Что же получалось? Не превышение власти, а явное ею злоупотребление. Пользуясь тем, что Об­щий отдел находился в его исключительном веде­нии, М. Горбачев в нарушение регламента Полит­бюро, согласно которому все члены этого гремиума считались равными в правах, определял, кому, что и сколько надлежало знать о прошлом, настоя­щем и будущем. Без санкции генерального ни одна сколько-нибудь значащая бумага не была доступ­на для руководителя любого ранга, в том числе для председателя Президиума Верховного Совета и для главы Правительства СССР. Сверх того, ведомст­ва, напрямую подчинявшиеся М. Горбачеву: МИД, Министерство обороны, КГБ, МВД и прочие, — не могли без предварительного согласования отвечать по существу дела на запросы или делиться матери­алами «особой важности», в том числе касавшими­ся событий давно минувших дней.

Мы без устали долдонили о гласности, о свобод­ном доступе к информации, прекратили глушение «вражеских голосов». Парламент принял закон о печати, тянувший по сталинским представлениям о демократии на высшую меру наказания. А наш глав­ный поборник гражданских свобод и прав, оказыва­ется, водил за нос даже ближайших своих сподвиж­ников. К великому сожалению, имевшиеся на сей счет предположения и подозрения нашли объек­тивное подтверждение слишком поздно — после 1992 года, когда оставалось кусать свои локти.

Не было никакого доклада В. Болдина, не дер­жал в руках секретных протоколов и географичес­кой карты с размашистым автографом Сталина, не перестает повторять М. Горбачев. В такие же детали, как зафиксированные в учетной карточке точная дата и имя лица, знакомившегося с доку­ментами, он не входит или, коль деваться некуда, напускает смогу: учетная карточка не доказательство, а подделка. Политики ошибаются пуще все­го, когда не признаются в собственных ошибках, уже совершенных, или же умаляют их.

Именно информация превращает должность во власть. В Советской России раньше других усво­ил это Сталин. Он окружил Ленина густой сетью осведомителей. Сталину доносили, что писал, дик­товал, говорил Ленин, какие и кому давал пору­чения. Сталин провел решение, которое возлагало на него поддержание контактов с Лениным, за­точенным после инсульта в Горках, и запрещало всем остальным членам Политбюро, а также пра­вительству «волновать» больного. Будущий дикта­тор просеивал «продукты нездорового мозга», под которыми понималось критическое и самокрити­ческое сопоставление Лениным благих утопий и правды жизни.

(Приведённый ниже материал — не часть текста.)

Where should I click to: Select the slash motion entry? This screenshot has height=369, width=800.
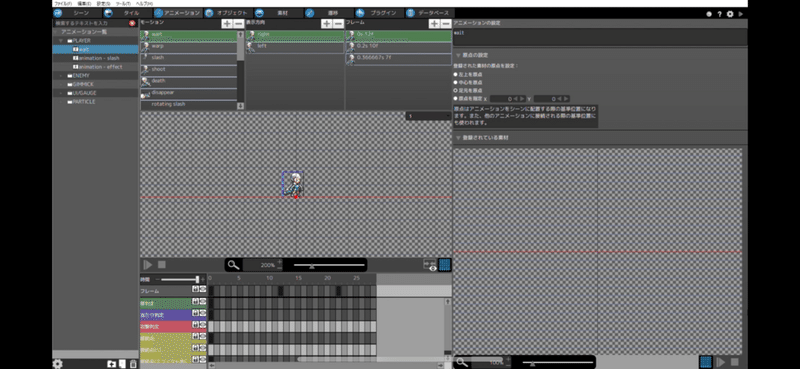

Наследники Сталина с разной степенью интен­сивности и искусства выводили свои пьесы на ин­формационных клавишах. При Л. Брежневе, к при­меру, была в ходу «шутка»: Ю. Андропов знает про каждого из нас больше, чем мы сами. Слухи, сплет­ни, клевета — ничто в хозяйстве не терялось и, ак­куратно подшитое в досье, засылалось в зависимо­сти от «объекта разработки» на самый верх, где под настроение выносился вердикт — карать или мило­вать. Из числа житейских проступков реже осталь­ного прощались «излишнее любопытство» и «неува­жение» к авторитетам.

Кому-кому, а партийному ареопагу не надо было лишний раз об этом напоминать. Членство в Политбюро жаловалось и погашалось по воле гене­рального. Чем он придирчивей или подозрительней держал себя, тем реже у коллег возникали неудоб­ные вопросы. Последний из генеральных затмил хрущевские и брежневские образцы по части шлю­зования информационных потоков, а также разно­образию воспитательных средств.